→ Source
━━━━

Spock rationally analyzed the facts of any given situation, calculated the odds of success when necessary, and made a decision based on the best information available.

But even the original Star Trek couldn’t quite bear to not pull their punches.  If Captain Kirk was in the shuttle caught in some meteor storm or something and the only way to rescue him was by risking the lives of 400 crew members even though the odds of success were ridiculously small– Spock would do it.  Spock would do it not because it made sense on any level, but because everyone wants to have sex with a virgin.

You heard me right.  Spock is the virgin of Star Trek.  Over the years, he has become the most admired character in the original series because of his amazing intelligence, rationality, and integrity.  What is the first thing we want to do to a character like that?  Yes, we do.  Spock is Hans Blix.  He’s Al Gore.  He’s Jimmy Carter.  In real life, we hate them all.  Because they tell us what we don’t want to hear.  And they are right.

But in fiction, we can fantasize that the elusive, rational, respected Spock loves us.  That the one character whose judgement is not self-serving or petty or biased, loves us.

In the whorehouse of American television, occupied almost exclusively by whores, we had one virgin: Spock.  And the more virginal he was, the more people want to take that virginity, the one thing that makes him unique as a character, and thus more desirable, more elusive, more of an affront to their own thinking: I want to be like an admired character.  But I can’t.  So, instead, I want the admired character to be like me: throw facts and information out the window and go with your fucking intuition, no matter how absurd.

So, astonishingly, in a recent installment of the Star Trek franchise, the old Spock actually advises the young Spock to “go with your feelings”.  WTF!  What idiot came up with that idea?  J. J. Abrams?  And the idiots who always felt a little threatened by the judgement of a rational person can jump up and hoot and holler and shout, “See!  See!  Even Spock knows that it’s okay if I do something stupid because it just felt right!”

Aside from some other stupid plot developments– why, oh why, does Kirk– the captain, for heaven’s sake– have to be the one to climb into the engine chambers to restore some kind of energy spout thereby almost dying in the process?  This is stupid.  A child thinks it’s heroic: his favorite character is the bravest and suffers the most!  But if a military commander did that in real life, every smart person would be appalled:  all of our leaders are dead because they wanted to be the most courageous?  You are a fool.

━━━━

→ Listing
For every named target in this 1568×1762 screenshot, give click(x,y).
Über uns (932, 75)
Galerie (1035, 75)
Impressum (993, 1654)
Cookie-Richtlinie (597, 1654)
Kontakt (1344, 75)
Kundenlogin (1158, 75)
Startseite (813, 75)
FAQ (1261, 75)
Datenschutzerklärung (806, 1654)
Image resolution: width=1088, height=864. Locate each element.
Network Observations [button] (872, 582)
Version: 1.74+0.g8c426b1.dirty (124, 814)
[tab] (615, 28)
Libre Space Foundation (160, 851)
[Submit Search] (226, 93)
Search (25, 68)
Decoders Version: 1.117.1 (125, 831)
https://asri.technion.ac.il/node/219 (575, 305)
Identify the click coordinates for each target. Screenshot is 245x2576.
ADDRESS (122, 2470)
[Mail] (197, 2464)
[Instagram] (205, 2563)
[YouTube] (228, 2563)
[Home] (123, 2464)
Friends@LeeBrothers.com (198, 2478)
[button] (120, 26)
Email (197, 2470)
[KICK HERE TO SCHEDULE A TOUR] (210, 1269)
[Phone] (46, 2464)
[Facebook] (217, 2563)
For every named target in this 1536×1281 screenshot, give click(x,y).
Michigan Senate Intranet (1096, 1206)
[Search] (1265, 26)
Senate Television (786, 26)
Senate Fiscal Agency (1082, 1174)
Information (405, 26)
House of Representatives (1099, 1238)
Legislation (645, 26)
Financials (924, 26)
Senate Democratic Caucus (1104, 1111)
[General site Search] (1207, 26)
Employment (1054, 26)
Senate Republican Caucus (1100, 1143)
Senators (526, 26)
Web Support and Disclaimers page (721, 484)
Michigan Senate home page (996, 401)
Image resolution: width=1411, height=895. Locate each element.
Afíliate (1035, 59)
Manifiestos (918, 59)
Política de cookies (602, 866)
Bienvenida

━━━━

→ Tasks and exercises
• a. For each statement about the essay on Spock, answer yes or no according to whether the essay agrees, and quote the deciding words: (i) In a recent Star Trek installment, the old Spock advises the young Spock to go with his feelings. (ii) In real life, we love Hans Blix, Al Gore and Jimmy Carter. (iii) Kirk is the one who climbs into the engine chambers.
• b. According to the essay on Spock, why has Spock become the most admired character in the original series?
• c. Print the part of the essay on Spock starting with "You heard me" and going on through "they are right.".
Answer using only the essay on Spock.

→ The answers
• a.
(i) Yes: "the old Spock actually advises the young Spock to “go with your feelings”"
(ii) No: "In real life, we hate them all."
(iii) Yes: "does Kirk– the captain, for heaven’s sake– have to be the one to climb into the engine chambers"

• b. Because of his amazing intelligence, rationality, and integrity.

• c.
You heard me right.  Spock is the virgin of Star Trek.  Over the years, he has become the most admired character in the original series because of his amazing intelligence, rationality, and integrity.  What is the first thing we want to do to a character like that?  Yes, we do.  Spock is Hans Blix.  He’s Al Gore.  He’s Jimmy Carter.  In real life, we hate them all.  Because they tell us what we don’t want to hear.  And they are right.